··· Records supplied ···

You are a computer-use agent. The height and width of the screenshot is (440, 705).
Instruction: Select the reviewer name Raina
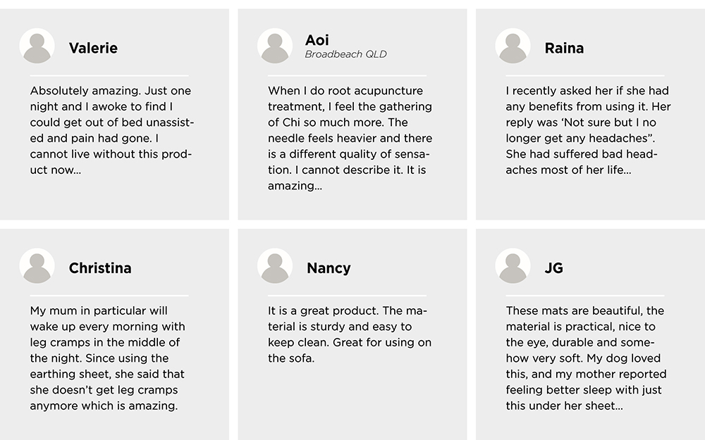click(x=564, y=48)
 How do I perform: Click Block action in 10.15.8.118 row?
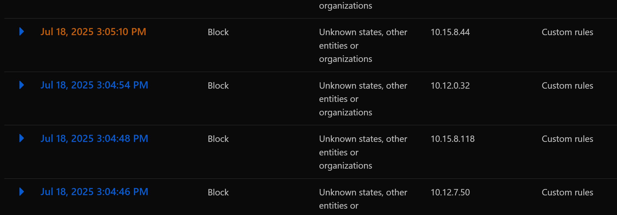(218, 139)
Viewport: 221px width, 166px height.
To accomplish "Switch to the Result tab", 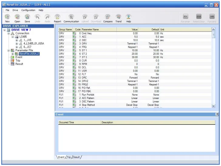I will click(77, 157).
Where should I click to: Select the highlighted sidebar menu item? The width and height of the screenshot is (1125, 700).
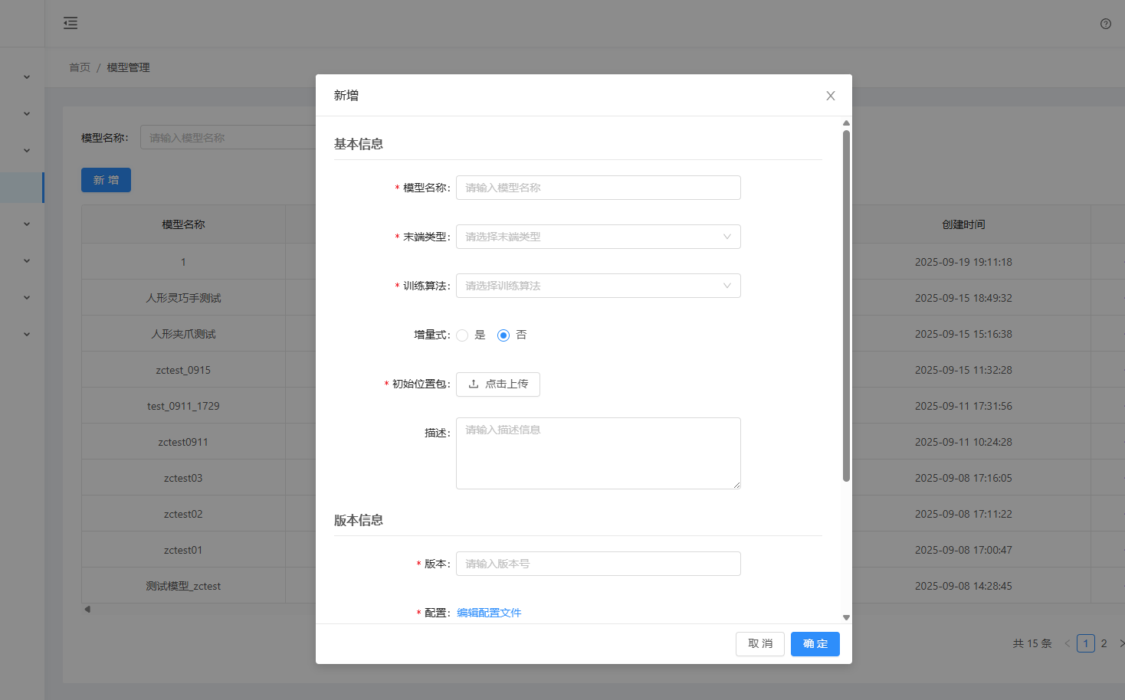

···

* _Short problem_: Select each line of the material above that contains the word "screenshot", matching case exactly.

* _Finished answer_:
You are a computer-use agent. The height and width of the screenshot is (440, 705).
Where should I click to: Select the highlighted sidebar menu item? The width and height of the screenshot is (1125, 700).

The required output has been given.